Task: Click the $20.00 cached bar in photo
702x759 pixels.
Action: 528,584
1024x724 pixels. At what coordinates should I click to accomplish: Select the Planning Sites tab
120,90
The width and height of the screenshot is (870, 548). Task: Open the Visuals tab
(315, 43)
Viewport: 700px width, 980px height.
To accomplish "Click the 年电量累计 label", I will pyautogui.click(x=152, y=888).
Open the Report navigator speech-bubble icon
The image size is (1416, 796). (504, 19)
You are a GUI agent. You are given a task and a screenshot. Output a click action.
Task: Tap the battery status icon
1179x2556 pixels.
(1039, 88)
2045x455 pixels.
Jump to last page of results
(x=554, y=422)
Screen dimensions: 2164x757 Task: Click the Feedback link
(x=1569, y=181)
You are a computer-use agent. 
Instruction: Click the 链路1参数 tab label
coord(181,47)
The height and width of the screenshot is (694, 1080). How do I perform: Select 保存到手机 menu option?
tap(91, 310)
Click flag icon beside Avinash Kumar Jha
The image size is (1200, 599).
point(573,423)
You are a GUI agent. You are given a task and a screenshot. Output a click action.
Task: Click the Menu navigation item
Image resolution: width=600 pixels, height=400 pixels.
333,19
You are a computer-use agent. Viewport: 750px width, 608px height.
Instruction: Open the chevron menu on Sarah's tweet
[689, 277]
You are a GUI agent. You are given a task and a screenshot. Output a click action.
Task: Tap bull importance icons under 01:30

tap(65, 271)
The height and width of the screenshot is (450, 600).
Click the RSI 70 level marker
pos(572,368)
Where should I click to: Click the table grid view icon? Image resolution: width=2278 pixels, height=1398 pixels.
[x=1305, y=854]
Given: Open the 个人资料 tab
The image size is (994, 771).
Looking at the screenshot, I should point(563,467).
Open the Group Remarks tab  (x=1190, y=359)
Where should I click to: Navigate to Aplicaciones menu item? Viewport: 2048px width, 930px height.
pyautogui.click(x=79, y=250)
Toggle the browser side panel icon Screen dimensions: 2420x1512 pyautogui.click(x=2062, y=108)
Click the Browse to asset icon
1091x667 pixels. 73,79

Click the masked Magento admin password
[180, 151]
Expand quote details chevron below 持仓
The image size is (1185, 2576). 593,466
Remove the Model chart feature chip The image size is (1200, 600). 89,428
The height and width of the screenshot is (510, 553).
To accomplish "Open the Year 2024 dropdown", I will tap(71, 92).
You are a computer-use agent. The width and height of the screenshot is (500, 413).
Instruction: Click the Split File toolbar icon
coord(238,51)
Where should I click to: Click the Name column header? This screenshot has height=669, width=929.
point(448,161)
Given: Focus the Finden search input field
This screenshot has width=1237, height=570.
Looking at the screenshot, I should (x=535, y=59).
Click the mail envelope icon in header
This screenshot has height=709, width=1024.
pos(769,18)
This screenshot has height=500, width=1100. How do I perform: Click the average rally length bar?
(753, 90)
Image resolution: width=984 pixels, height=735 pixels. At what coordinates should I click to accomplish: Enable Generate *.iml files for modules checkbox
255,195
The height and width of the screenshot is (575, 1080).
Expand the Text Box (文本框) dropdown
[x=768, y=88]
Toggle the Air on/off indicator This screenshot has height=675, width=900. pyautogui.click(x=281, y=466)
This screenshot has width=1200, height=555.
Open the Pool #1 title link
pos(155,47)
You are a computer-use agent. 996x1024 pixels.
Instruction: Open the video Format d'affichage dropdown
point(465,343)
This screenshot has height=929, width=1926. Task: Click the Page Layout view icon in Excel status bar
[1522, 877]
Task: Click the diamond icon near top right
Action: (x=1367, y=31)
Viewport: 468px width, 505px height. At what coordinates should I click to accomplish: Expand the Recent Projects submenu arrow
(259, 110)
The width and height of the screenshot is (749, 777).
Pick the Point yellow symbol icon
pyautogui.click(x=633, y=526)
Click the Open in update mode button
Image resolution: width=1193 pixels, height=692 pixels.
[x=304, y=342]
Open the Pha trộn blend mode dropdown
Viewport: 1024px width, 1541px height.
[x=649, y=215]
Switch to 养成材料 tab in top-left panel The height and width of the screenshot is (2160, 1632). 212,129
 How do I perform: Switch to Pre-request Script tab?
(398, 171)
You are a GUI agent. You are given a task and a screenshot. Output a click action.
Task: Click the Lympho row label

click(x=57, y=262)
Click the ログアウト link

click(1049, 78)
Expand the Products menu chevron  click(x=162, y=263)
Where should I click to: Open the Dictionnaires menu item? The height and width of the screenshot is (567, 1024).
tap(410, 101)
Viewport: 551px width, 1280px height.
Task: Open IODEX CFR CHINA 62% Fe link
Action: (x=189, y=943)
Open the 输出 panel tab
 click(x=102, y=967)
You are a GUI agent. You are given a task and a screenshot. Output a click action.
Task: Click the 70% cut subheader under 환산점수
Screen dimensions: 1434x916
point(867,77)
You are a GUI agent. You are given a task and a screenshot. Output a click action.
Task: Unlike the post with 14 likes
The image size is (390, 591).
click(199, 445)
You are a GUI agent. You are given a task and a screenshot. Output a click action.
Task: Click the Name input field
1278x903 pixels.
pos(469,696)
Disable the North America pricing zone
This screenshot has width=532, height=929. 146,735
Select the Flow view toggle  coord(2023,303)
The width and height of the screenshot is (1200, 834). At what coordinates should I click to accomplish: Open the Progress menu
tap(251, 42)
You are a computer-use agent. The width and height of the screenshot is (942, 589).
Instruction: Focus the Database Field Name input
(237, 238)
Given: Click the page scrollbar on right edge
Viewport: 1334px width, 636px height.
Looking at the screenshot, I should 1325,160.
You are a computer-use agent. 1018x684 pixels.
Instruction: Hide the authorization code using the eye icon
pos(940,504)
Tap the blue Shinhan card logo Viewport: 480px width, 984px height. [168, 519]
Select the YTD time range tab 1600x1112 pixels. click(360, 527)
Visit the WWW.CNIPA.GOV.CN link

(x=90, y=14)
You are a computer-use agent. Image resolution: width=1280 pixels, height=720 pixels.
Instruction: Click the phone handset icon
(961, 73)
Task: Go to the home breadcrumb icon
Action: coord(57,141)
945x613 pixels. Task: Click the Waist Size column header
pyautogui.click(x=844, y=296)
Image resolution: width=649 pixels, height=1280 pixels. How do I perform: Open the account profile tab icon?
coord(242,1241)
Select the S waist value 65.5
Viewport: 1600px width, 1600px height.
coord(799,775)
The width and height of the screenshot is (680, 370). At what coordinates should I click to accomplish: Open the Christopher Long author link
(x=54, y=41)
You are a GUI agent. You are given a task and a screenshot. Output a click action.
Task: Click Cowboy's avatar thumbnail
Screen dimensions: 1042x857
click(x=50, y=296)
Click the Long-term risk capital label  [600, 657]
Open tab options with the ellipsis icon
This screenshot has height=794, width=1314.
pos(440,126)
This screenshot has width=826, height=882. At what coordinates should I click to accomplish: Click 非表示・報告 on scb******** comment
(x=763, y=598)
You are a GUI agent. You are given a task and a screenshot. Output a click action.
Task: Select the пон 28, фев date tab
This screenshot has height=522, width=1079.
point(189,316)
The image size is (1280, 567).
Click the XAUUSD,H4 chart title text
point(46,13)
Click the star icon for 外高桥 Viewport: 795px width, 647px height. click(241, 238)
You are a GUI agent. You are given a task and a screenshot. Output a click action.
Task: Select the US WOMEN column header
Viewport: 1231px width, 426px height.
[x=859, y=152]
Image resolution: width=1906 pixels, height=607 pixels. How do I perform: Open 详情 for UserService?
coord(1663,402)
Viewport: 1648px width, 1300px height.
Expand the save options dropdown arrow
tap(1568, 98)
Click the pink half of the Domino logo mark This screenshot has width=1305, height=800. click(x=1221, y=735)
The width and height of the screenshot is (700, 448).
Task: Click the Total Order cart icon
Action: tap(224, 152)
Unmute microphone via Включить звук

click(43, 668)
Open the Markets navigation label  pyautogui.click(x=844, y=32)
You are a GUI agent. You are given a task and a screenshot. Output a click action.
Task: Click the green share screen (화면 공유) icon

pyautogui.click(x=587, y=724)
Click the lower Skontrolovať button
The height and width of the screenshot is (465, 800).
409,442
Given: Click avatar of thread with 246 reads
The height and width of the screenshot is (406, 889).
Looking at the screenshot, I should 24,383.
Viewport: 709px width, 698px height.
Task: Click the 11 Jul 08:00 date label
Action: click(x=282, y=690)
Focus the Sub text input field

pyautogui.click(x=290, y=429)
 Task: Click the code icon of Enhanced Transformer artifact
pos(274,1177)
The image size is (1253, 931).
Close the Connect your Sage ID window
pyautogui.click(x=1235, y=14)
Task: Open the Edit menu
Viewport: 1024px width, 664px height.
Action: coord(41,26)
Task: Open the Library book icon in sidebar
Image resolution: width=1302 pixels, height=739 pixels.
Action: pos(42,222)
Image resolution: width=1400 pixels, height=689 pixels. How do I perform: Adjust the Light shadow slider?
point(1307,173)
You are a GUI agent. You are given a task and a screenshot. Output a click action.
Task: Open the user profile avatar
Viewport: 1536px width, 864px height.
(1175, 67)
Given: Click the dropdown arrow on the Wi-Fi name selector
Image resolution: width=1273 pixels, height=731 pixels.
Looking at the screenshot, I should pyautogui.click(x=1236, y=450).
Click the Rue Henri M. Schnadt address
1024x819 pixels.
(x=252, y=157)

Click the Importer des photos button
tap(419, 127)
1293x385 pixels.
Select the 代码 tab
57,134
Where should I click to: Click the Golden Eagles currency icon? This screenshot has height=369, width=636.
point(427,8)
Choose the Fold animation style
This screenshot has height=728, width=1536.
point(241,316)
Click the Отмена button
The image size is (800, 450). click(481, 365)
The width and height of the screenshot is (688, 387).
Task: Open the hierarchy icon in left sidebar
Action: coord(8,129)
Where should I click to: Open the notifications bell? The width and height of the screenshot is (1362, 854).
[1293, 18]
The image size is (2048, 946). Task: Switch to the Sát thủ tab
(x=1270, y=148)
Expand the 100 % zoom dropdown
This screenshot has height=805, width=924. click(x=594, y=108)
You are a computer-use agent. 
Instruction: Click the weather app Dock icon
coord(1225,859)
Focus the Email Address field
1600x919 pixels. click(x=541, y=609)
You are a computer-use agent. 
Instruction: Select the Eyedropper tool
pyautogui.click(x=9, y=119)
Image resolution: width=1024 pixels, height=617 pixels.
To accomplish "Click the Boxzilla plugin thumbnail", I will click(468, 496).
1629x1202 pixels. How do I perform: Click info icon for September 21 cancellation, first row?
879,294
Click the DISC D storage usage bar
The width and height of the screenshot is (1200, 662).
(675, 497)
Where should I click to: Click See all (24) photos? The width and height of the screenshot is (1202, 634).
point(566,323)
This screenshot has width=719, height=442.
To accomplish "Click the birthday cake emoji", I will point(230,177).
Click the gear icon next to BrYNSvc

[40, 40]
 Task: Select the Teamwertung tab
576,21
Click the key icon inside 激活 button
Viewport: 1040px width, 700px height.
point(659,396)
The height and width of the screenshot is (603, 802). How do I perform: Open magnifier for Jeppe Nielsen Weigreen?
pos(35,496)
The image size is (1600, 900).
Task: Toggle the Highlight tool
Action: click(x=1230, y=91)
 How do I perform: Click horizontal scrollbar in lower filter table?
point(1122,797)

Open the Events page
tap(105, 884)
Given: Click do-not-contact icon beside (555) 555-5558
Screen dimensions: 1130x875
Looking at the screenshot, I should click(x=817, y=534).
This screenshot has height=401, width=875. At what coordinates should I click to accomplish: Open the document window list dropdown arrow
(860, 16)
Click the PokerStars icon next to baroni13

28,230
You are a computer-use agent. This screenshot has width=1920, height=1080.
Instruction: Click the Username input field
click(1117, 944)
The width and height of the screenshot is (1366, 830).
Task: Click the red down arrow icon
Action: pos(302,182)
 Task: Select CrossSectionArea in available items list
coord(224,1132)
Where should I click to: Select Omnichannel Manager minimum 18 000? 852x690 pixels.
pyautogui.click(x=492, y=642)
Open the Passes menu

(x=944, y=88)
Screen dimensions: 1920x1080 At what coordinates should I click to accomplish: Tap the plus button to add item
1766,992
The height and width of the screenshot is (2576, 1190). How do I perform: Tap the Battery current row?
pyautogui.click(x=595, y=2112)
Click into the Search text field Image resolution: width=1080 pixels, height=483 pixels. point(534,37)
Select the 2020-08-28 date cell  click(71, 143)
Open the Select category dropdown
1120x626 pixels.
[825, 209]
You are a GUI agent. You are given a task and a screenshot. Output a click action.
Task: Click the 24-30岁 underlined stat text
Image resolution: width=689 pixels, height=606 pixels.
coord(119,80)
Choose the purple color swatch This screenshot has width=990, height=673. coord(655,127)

###

WHAT YOU ARE ASKED TO DO: Retype only the lines above between the line with "Instruction: Click the Split" and the line with "Switch to 养成材料", counting those two lines as well, and keep every character as it is.

ANSWER TO THIS TASK:
Instruction: Click the Split File toolbar icon
coord(238,51)
Where should I click to: Click the Name column header? This screenshot has height=669, width=929.
point(448,161)
Given: Focus the Finden search input field
This screenshot has width=1237, height=570.
Looking at the screenshot, I should (x=535, y=59).
Click the mail envelope icon in header
This screenshot has height=709, width=1024.
pos(769,18)
This screenshot has height=500, width=1100. How do I perform: Click the average rally length bar?
(753, 90)
Image resolution: width=984 pixels, height=735 pixels. At what coordinates should I click to accomplish: Enable Generate *.iml files for modules checkbox
255,195
The height and width of the screenshot is (575, 1080).
Expand the Text Box (文本框) dropdown
[x=768, y=88]
Toggle the Air on/off indicator This screenshot has height=675, width=900. pyautogui.click(x=281, y=466)
This screenshot has width=1200, height=555.
Open the Pool #1 title link
pos(155,47)
You are a computer-use agent. 996x1024 pixels.
Instruction: Open the video Format d'affichage dropdown
point(465,343)
This screenshot has height=929, width=1926. Task: Click the Page Layout view icon in Excel status bar
[1522, 877]
Task: Click the diamond icon near top right
Action: (x=1367, y=31)
Viewport: 468px width, 505px height. At what coordinates should I click to accomplish: Expand the Recent Projects submenu arrow
(259, 110)
The width and height of the screenshot is (749, 777).
Pick the Point yellow symbol icon
pyautogui.click(x=633, y=526)
Click the Open in update mode button
Image resolution: width=1193 pixels, height=692 pixels.
[x=304, y=342]
Open the Pha trộn blend mode dropdown
Viewport: 1024px width, 1541px height.
[x=649, y=215]
Switch to 养成材料 tab in top-left panel The height and width of the screenshot is (2160, 1632). 212,129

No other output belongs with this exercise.